Ask HN: Test Engineer Interview

29 points by merbot ↗ HN
Hi, I am currently going for an interview for position as test engineer at software company. What should I prepare for the interview? since I am new to this position actually. Also, are there any resources to learn about test engineer?

14 comments

[ 2.2 ms ] story [ 44.2 ms ] thread
While I'm sceptical of the ISTQB certification as such (I'm certified, nobody ever cared), I agree with ahoka that the syllabus offers you a very useful guideline to understand the field of testing, especially the nuances and tradeoffs involved.

Go through it, and think about things like the seven testing principles.

If I were to interview you, I'd also throw a whiteboard-ish test at you: I'd pose a problem to you (say, I'd explain a function) and ask you to find test cases.

It's been my observation that this kind of exercise is pretty good at separating the wheat from the chaff: I could see who dares to ask questions, I could see who systematically walks the problem space, I could see who even thinks of testing not just the functional requirements, but also the non-functional ones. Most importantly, I could use this as a way into a discussion, and see how people carry themselves in such a (vaguely work-like) situation.

I suspect the interviews I conducted were on the more rigorous side, so you might be spared whiteboard tests, but in any case it can't hurt to to try and exercise actually creating and reasoning about test cases.

Also, it can't hurt to find out about the testing tools they use. Either you can find them outright, or you can at least make educated guesses about what they use based on the technologies they build their product on. Actually trying them out would be asking too much, but at least get a feel for what their purposes and limitations are.

Is there a standard in systematically walking problem space? or should doing it in my way?
> Is there a standard in systematically walking problem space? or should doing it in my way?

Yes and no.

An important idea is to principally check corner cases, where potential errors lurk.

What the corner cases are depends on the system under test, of course.

There are a few rules of thumb, such as if there are limits to the input, check around the limits (e.g. if your function under test expects a month as its input, do the obvious thing of checking month 1, 12, 0, 13, Null, "foo"). Or if your function takes a list, use the (0, 1, infinity) rule: try with the empty list, a list with one entry, and a list with "infinite" (in practice: very very many) entries. Etc.

But you also should try to get an understanding for the SUT, to find corner cases that are less obvious or cookie-cutter.

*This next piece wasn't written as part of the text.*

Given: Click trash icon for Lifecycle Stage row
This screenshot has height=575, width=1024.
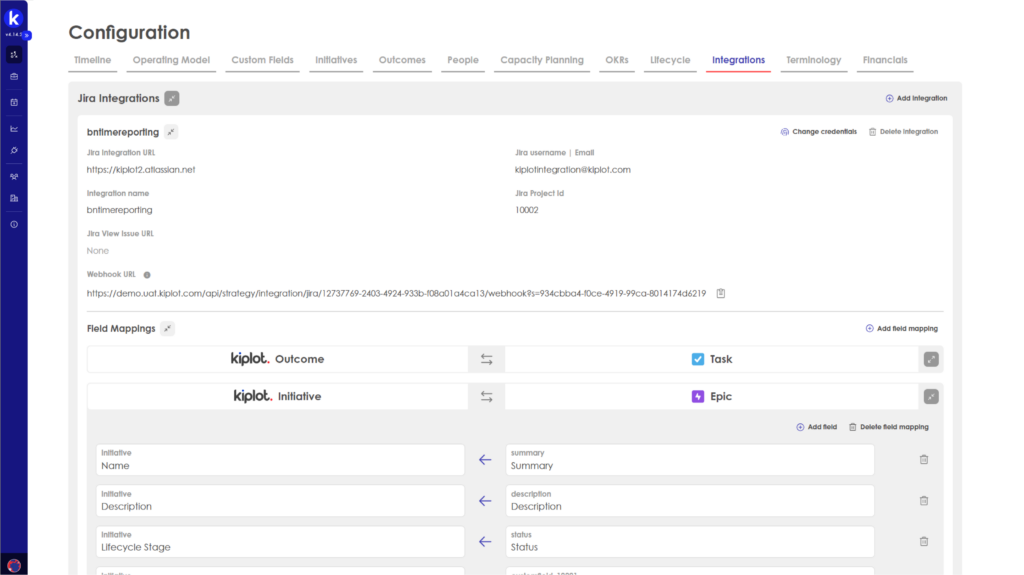Looking at the screenshot, I should (923, 541).
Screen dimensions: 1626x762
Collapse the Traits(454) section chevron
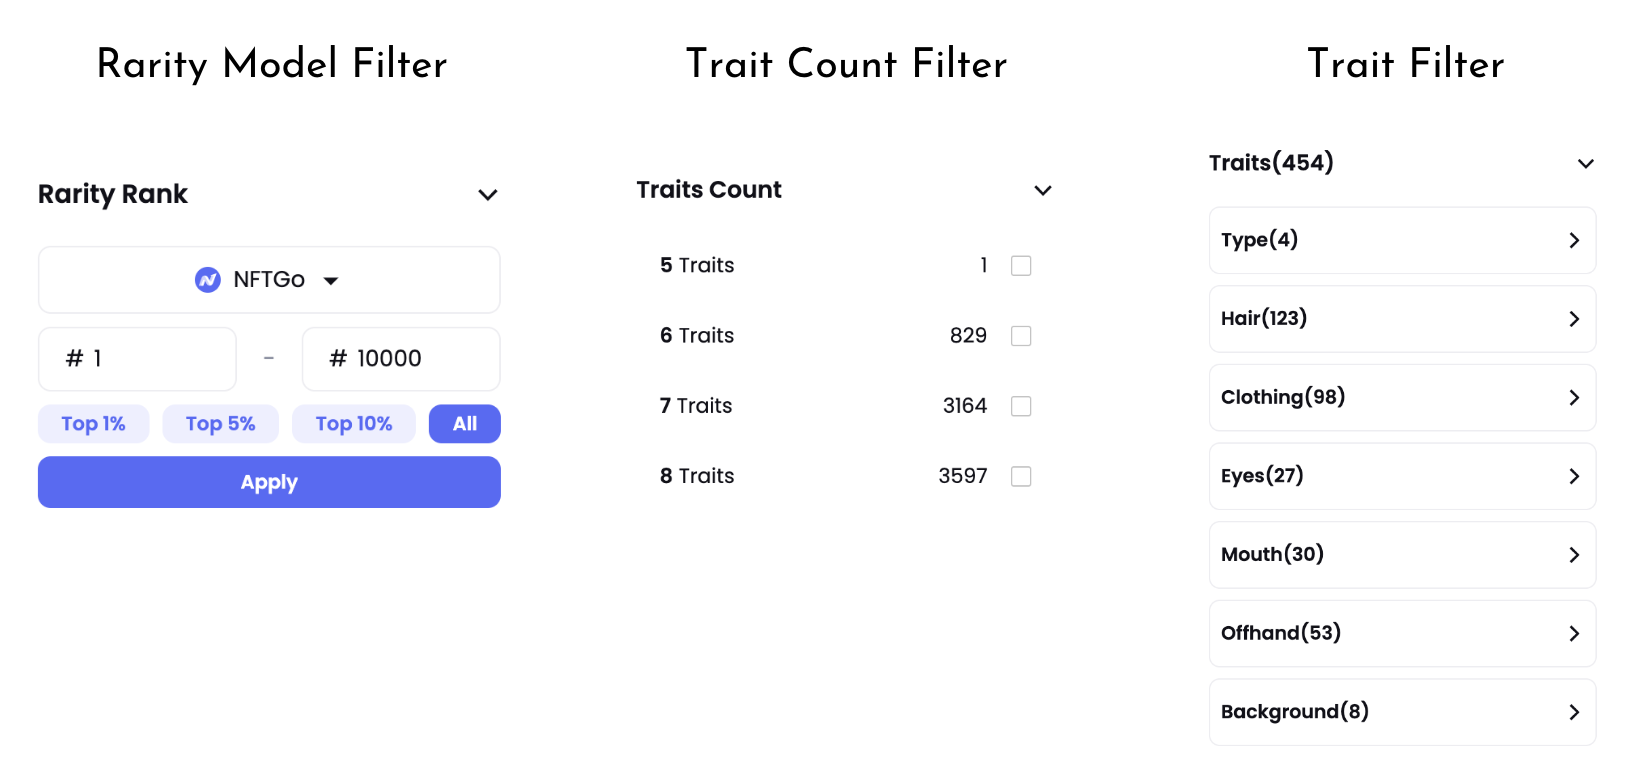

And have opinions on how efficient/throrough your test suite should be: does the function under test just provide decoration, or does it make life-and-death decisions? The effort invested in testing them would certainly differ based on this assessment.

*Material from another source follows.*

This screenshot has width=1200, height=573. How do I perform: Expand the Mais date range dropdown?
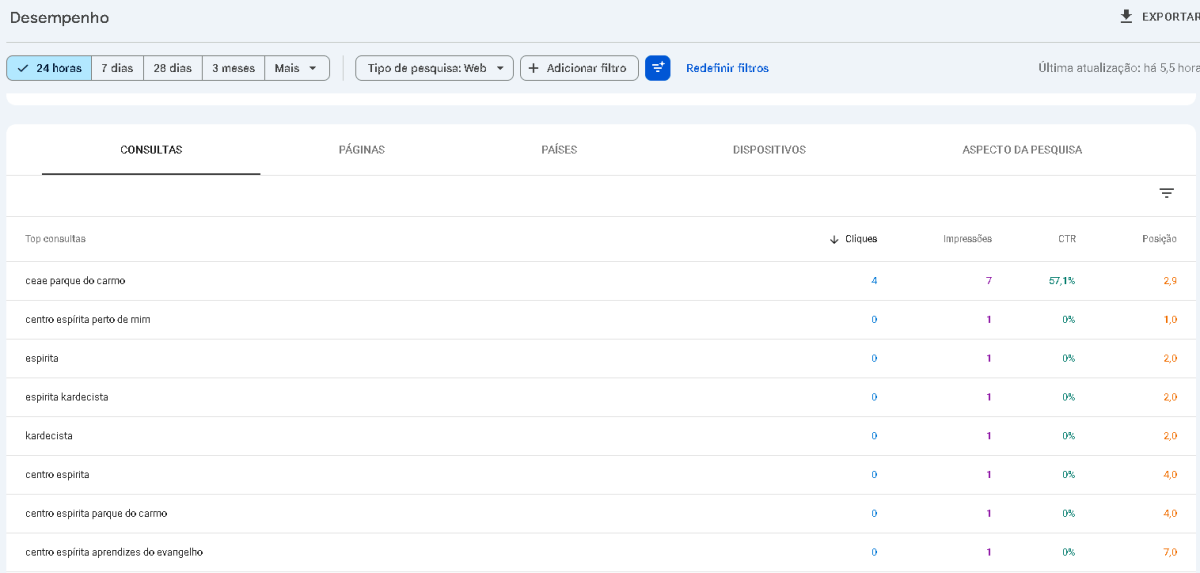[x=297, y=68]
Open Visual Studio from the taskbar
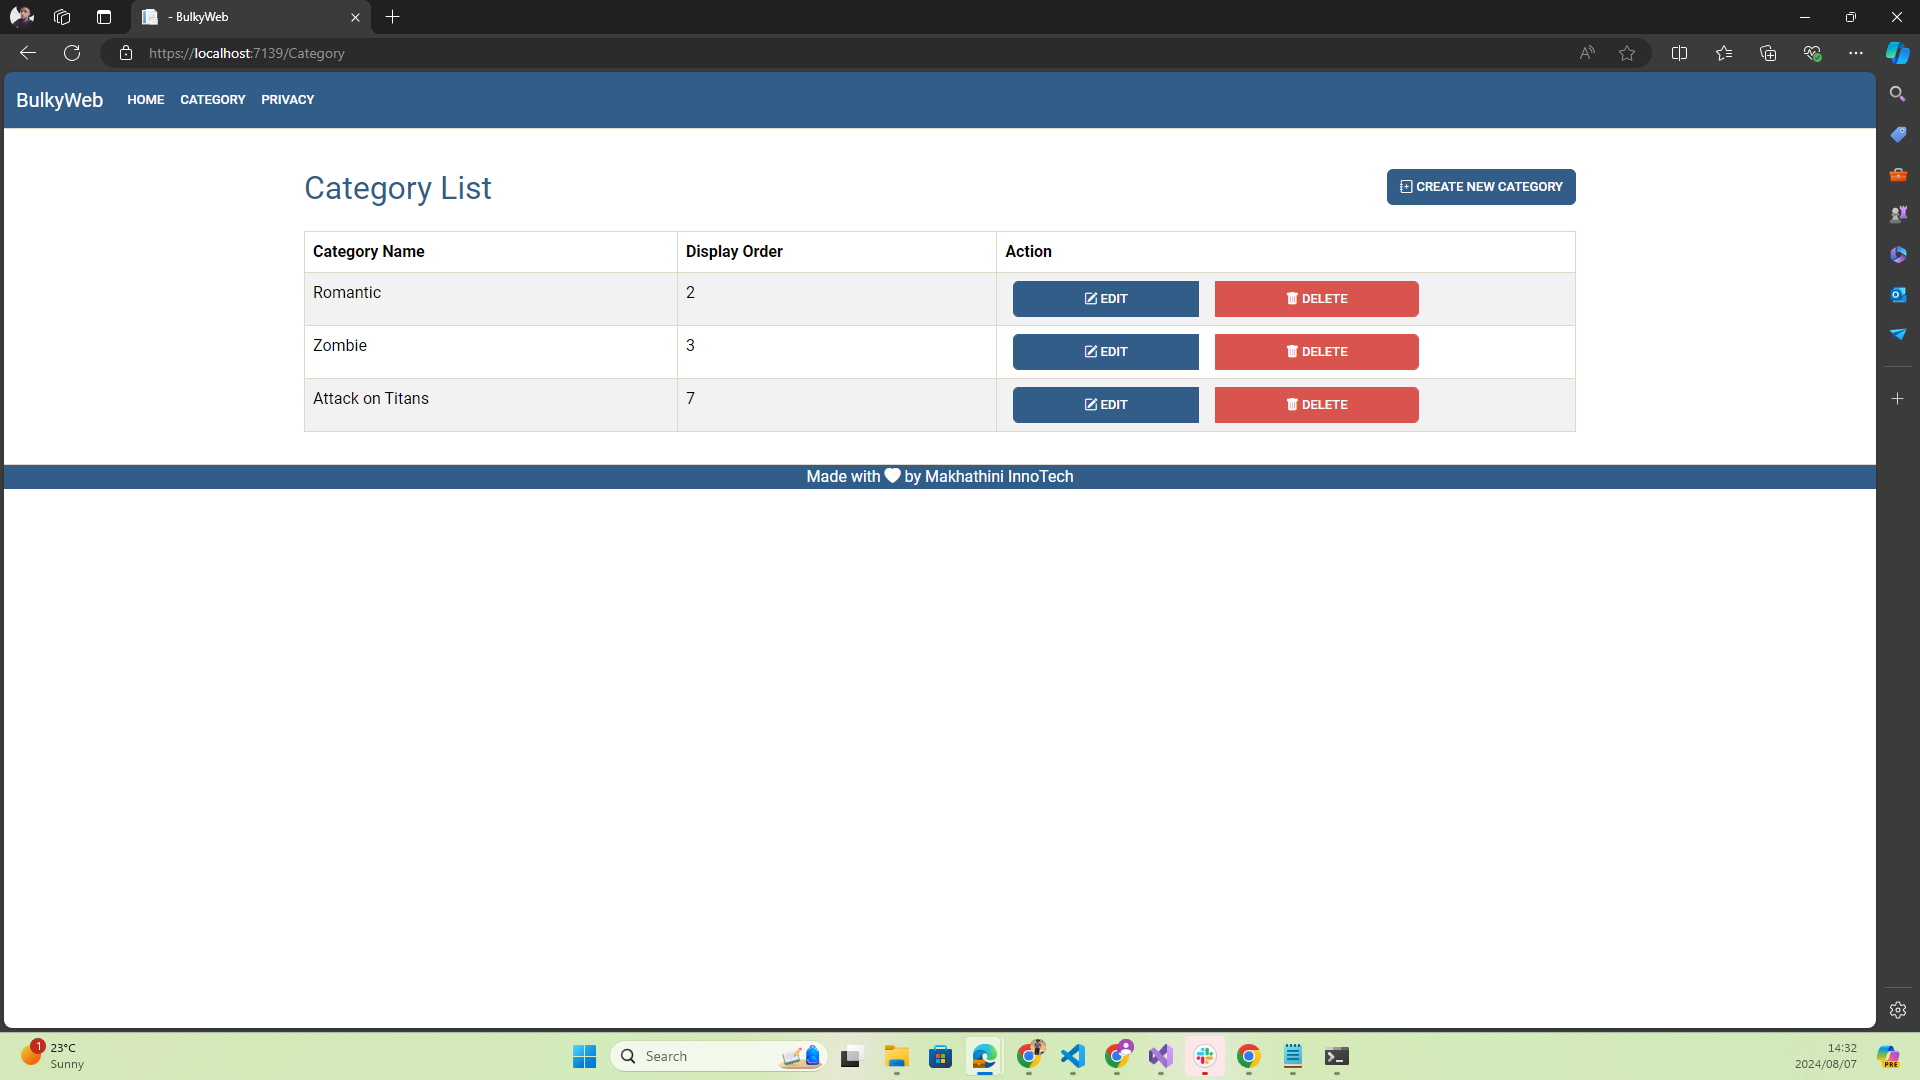 tap(1160, 1056)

Again, the ISTQB syllabus provides helpful guidance.

Test engineer: Basically, you're interviewing to perform QA. On the job, you may "engineer" a lot of automated tests.

(Sometimes this isn't clear, because at the beginning of our careers a lot of us want to be developers.)

Maybe there are still companies out there that do the defunct record-actions-and-replay approach to automation, but luckily my experience was just as heavy on the engineering side as any of the software engineering work I've done since I "switched". You just don't get as much respect from the software engineer crowd because building CRUD APIs using web frameworks is considered engineering and building an automation framework from scratch is considered QA.

Sorry if I came off on the offensive, just didn't like seeing "engineer" in quotes.

Word! The level of respect that a developer shows towards test and reliability engineering is also a great way to identify skill and experience.
QA needs much more respect. I work with some fantastic qa people and they are meticulous. And between manual and automation I wouldn't ship to production without them
It’s unclear whether this position is for a software engineer performing automation and test infrastructure /continuous delivery / build work / test scripts or if it’s a role limited to only writing tests but if it’s the former I’d agree. Writing great automation has been just as challenging if not more so than writing anything else in my experience. I’ve been involved with making games play themselves in the games industry and it’s challenging and yet the impact with respect to regression testing has been huge. We couldn’t have shipped as fast without it.
Agreed. I've worked for many years as a software engineer, and some of the most challenging stuff I've done has been building robust test automation frameworks. The amount of disrespect QA gets (both those focusing on automation as well as those focusing on manual testing) is disgusting.
Test Engineer is a broad term. I would look at the job description and prepare accordingly. Here are some things you should look into: - Types of testing: white/black box, functional vs non-functional, API testing, browser-based testing - If you are asked to write test points for a function/form etc. make sure you cover positive, negative, edge cases, upper/lower limit etc.

Good luck!

I understand about white/black box testing, functional vs non functional. But I am confused on covering positive, negative, egde cases part, could you please explain this.